66 responses to “Sermon Preached on 9 October 2011”

  1. kelvin Avatar

    Now, I think we are in danger of moving away from commenting on the sermon that was posted above.

    Further comments that are focused on that sermon are welcome. I think that I will exercise my perogative and choose not to host any further debates on this thread unless they pertain directly to the orginal post.

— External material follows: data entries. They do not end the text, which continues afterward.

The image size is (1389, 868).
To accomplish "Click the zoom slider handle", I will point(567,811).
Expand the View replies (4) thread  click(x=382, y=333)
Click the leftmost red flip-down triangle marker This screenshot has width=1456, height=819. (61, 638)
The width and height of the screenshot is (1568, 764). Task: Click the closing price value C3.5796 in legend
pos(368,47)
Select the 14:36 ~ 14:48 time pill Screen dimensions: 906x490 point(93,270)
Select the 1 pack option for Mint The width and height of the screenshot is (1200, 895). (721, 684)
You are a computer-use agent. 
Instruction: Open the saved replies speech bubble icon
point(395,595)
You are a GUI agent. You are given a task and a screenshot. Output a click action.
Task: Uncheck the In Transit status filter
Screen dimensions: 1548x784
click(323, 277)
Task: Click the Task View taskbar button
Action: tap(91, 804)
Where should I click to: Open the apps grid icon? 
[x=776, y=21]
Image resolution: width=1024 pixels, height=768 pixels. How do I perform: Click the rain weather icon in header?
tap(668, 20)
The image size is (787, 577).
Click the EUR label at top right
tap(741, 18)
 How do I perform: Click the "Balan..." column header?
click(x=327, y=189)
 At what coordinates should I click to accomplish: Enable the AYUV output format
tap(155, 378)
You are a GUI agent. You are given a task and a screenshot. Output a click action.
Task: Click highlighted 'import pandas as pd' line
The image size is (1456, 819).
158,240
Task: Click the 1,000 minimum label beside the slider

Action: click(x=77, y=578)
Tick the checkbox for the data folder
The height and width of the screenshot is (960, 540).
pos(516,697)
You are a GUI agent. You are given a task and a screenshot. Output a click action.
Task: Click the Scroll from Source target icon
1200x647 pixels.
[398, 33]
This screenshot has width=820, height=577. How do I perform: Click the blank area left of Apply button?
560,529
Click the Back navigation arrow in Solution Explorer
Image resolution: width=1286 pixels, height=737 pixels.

    Several comments from those of differing opinions have been gently hushed.

  2. Alan McManus Avatar

    I remember hearing you preach this sermon, Kelvin, and being surprised at your take on it. Mine, I now realise (thanks for the research, Rosemary), came from Augustine (via my RC school chaplain, now happily married, whose constant theme was the love of God for us). It’s difficult to revise views learned while young as the evidence we accepted as children is not always acceptable to our adult minds – if we chose to review it. So I sympathise both with my coreligionist and with our Cromwellian interlocutor, despite their abrasive tone and the fun we can have with bowels and prostrates: they appear both to speak the truth as they see it. But so does everyone else commenting – and some (like Jaye) read the Hebrew scriptures in the original. I like the interpretation put forward by Kenny and Agatha and just because it was a convenient one for Augustine doesn’t mean it has to lack truth. So I turned to the Greek for backup and the first word that struck me was Ἀρίστων (ariston) which has connotations of excellence and survives in ‘aristocrat’. This king calls his ‘banquet’ (Jerusalem Bible) literally ‘my excellence’ – and he’s obviously gone all out. So none of the big wigs turn up and he goes all inclusive and gets the good and the bad in. Then throws a hissy fit about the dress code. He sounds A LOT like me when I’m directing. Then I noticed there’s a lot of play on IN and OUT (even ‘crossroads’ is διεξόδους – diexodous – way out ways?) and the final words are a pun on κλητοί (kletoi – named/ invited) and ἐκλεκτοί (eklektoi – called/ chosen).
    Now I suspect that shackling a quest hand and foot and shoving him out the door into outer darkness (the Greek word for darkness is the Classical root of ‘Scotland’!) may have put a rather gloomy outlook on the evening’s festivities. Could that be the point? It’s sandwiched between the parable of the wicked husbandmen that has the son of vineyard owner exit sharply and the trap Jesus escapes about taxes.
    With all this about ‘who’s in who’s out?’ and ‘which side of the coin are you on?’ can we take this passage with a pinch of Paul (and Augustine, and Cromwell) and say ‘our righteousness is as filthy rags before the Lord’? So the point is not how we are named/ that we are invited but that the church (ekklesia) we are chosen and called to be is not one of domineering control freaks throwing hissy fits because the excellence of their table arrangements has been spoilt by someone not following rubrics. Or by (ditto) because their nice ideas about biology (JS, once you mention ‘purpose’, no biologist will take you seriously) have been spoilt by people in love. St Mary’s is a great liturgical feast indeed. Everyone goes all out for excellence. Yet I’ve seen the oddest-dressed people doing the oddest things (me late, again, in my glad rags included) welcomed. The RC Church in Scotland, of whose hierarchy I am deeply deeply ashamed, would do well to stop whitewashing sepulchers and start calling the clergy and laity in their charge to inclusive love.

    1. Alan McManus Avatar

      That should be άριστον, guest, εκλεκτοί. Transliteration is correct, it was the cut and paste that was slapdash. Fortunately my phone does Greek (no pun intended) but it doesn’t do breathings.